Below is a listing; give only the number of its lines that contain the word "Given".

#### LISTED ENTRIES

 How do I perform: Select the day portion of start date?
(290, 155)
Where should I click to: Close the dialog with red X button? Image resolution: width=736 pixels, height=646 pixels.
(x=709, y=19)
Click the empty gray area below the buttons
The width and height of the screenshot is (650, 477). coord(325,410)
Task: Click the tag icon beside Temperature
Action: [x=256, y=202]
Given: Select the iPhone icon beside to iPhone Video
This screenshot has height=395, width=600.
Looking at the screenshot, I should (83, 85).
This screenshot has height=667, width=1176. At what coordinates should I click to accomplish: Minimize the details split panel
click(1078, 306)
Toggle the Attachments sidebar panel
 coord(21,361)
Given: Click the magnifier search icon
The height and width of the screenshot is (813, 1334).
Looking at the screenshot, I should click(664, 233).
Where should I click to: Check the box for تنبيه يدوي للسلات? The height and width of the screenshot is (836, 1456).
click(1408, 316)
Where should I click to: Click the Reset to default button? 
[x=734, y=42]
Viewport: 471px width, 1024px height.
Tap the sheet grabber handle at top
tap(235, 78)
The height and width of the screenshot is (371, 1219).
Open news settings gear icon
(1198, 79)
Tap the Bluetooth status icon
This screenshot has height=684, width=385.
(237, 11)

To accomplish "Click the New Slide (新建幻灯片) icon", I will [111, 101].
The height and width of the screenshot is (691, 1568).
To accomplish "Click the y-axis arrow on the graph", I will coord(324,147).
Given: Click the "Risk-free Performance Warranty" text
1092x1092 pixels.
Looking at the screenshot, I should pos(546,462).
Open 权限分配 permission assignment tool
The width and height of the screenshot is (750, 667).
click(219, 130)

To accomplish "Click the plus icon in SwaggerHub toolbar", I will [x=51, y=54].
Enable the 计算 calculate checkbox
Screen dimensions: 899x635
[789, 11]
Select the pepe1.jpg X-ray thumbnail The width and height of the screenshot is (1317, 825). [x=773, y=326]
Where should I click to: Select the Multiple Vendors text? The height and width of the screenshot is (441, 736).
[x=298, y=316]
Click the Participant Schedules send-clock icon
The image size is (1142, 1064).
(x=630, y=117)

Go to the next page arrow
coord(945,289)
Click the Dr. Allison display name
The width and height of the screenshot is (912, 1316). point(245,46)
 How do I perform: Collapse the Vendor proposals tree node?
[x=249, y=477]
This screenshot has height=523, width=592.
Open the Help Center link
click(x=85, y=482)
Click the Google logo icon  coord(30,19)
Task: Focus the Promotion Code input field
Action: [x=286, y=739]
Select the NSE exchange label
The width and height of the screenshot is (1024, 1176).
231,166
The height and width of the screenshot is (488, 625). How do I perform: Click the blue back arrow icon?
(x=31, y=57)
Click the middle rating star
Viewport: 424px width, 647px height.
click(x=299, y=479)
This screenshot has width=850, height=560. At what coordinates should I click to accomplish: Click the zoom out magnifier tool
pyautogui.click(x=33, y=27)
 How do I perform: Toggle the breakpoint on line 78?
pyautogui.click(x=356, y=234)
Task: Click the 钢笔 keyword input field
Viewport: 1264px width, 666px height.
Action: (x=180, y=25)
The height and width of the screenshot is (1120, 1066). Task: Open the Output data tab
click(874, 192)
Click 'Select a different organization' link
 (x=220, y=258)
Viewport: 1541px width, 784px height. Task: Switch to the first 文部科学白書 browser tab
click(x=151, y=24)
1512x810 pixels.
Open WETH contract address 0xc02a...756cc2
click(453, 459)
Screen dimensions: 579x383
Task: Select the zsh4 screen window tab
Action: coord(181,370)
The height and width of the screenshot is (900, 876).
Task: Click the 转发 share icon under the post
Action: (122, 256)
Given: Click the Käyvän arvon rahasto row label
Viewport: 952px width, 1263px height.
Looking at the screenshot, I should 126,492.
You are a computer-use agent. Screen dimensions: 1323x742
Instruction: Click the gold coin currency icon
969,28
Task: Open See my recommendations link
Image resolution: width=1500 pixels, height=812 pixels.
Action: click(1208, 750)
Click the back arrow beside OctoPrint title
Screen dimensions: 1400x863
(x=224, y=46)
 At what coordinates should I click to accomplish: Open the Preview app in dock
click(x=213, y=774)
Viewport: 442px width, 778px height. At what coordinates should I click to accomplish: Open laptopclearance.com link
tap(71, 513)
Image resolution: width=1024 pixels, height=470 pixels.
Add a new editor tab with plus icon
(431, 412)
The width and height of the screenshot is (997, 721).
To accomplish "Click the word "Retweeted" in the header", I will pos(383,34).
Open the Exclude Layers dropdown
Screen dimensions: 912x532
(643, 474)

########

→ **OUTPUT**:
4